"Four compounds were active in biochemical assays, and two were validated in cell-based assays. One lead candidate was tested and demonstrated favorable pharmacokinetics in mice," said Insilico Medicine in a paper published in the journal Nature Biotechnology.
In comparison, traditional drug discovery starts with the testing of thousands of small molecules in order to get to just a few lead-like molecules and only about one in 10 of these molecules pass clinical trials in human patients.
In a similar technique used by DeepMind to outcompete human GO players, GENTRL -- powered by generative chemistry that utilizes modern AI techniques -- can rapidly generate novel molecular structures with specified properties.
Insilico has also made GENTRL's source code available as open source on Microsoft-owned repository GitHub.
"The development of these first six molecules as an experimental validation is just the start," said Alex Zhavoronkov, CEO of Insilico Medicine.
"By enabling the rapid discovery of novel molecules and by making GENTRL's source code open source, we are ushering in new possibilities for the creation and discovery of new life-saving medicine for incurable diseases," he added.
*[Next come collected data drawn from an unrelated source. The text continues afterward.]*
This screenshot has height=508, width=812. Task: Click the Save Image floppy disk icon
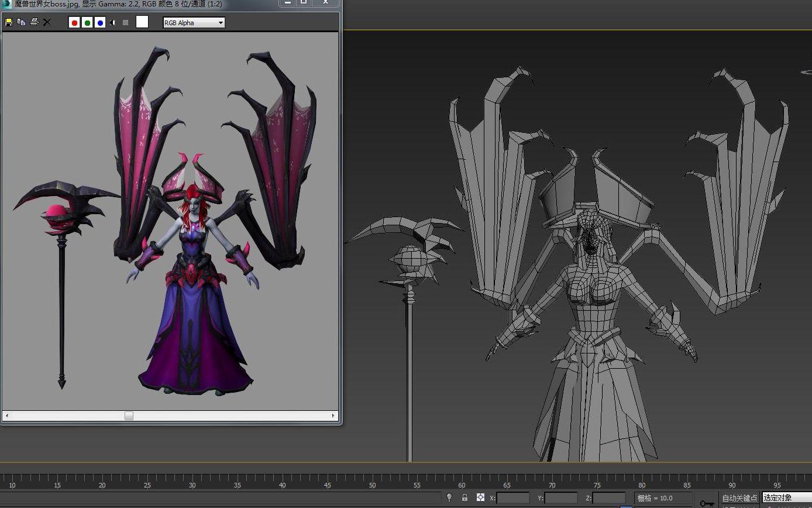click(x=9, y=22)
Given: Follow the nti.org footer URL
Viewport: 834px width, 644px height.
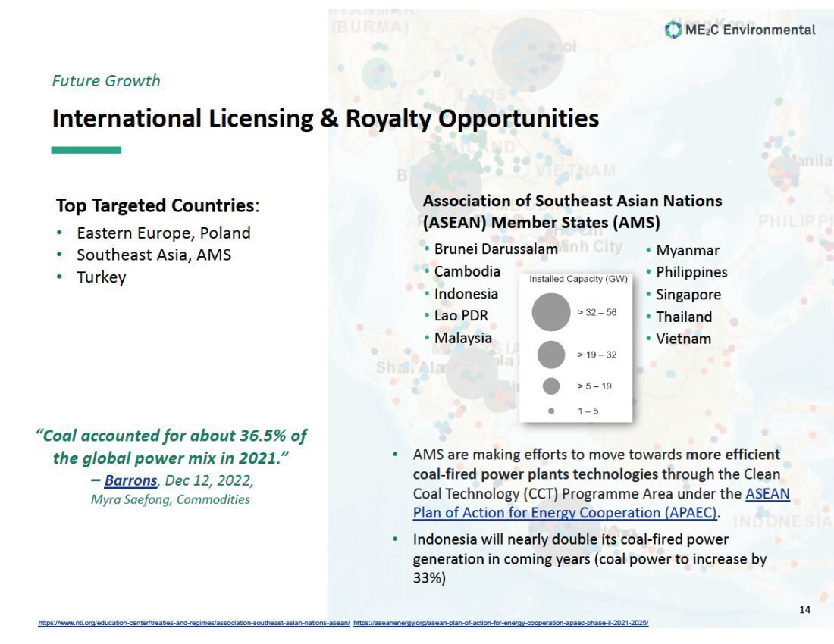Looking at the screenshot, I should pyautogui.click(x=194, y=623).
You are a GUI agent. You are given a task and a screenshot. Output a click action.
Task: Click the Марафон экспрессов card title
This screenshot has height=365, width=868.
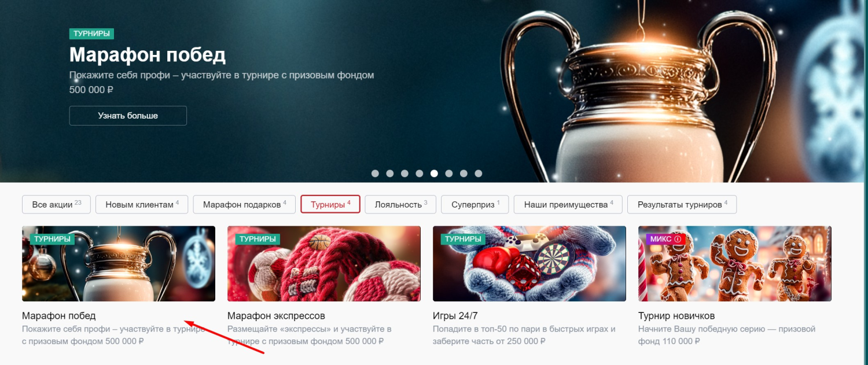click(x=276, y=316)
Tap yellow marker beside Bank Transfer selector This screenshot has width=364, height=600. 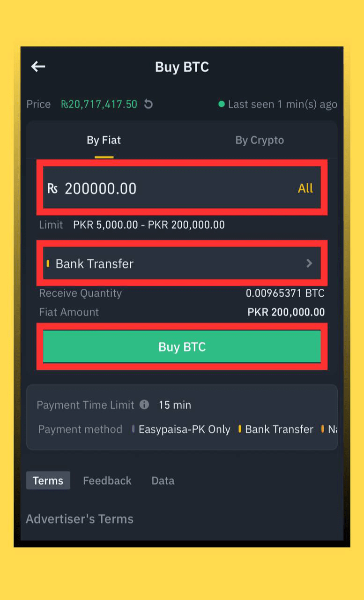48,263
The new technology leveraged Insilico's groundbreaking academic research in 2016 about using modern AI techniques of generative adversarial networks (GAN) and generative reinforcement learning (RL) to accelerate drug discovery.
"When we first proposed the idea of using the AI technique of generative adversarial networks to accelerate drug discovery in 2016, most of the industry was sceptical," said Zhavoronkov.
The creation of the new molecules marks the industry's first scientific validation of using of generative and reinforcement learning AI technologies for the successful discovery and generation of new molecules.
Insilico Medicine is developing a comprehensive drug discovery pipeline utilizing AI generating novel molecules with the specified properties for a variety of target classes.
"This paper is certainly a really impressive advance and likely to be applicable to many other problems in drug-design," said Dr Michael Levitt, professor of structural biology, Stanford University who received the Nobel Prize in Chemistry in 2013.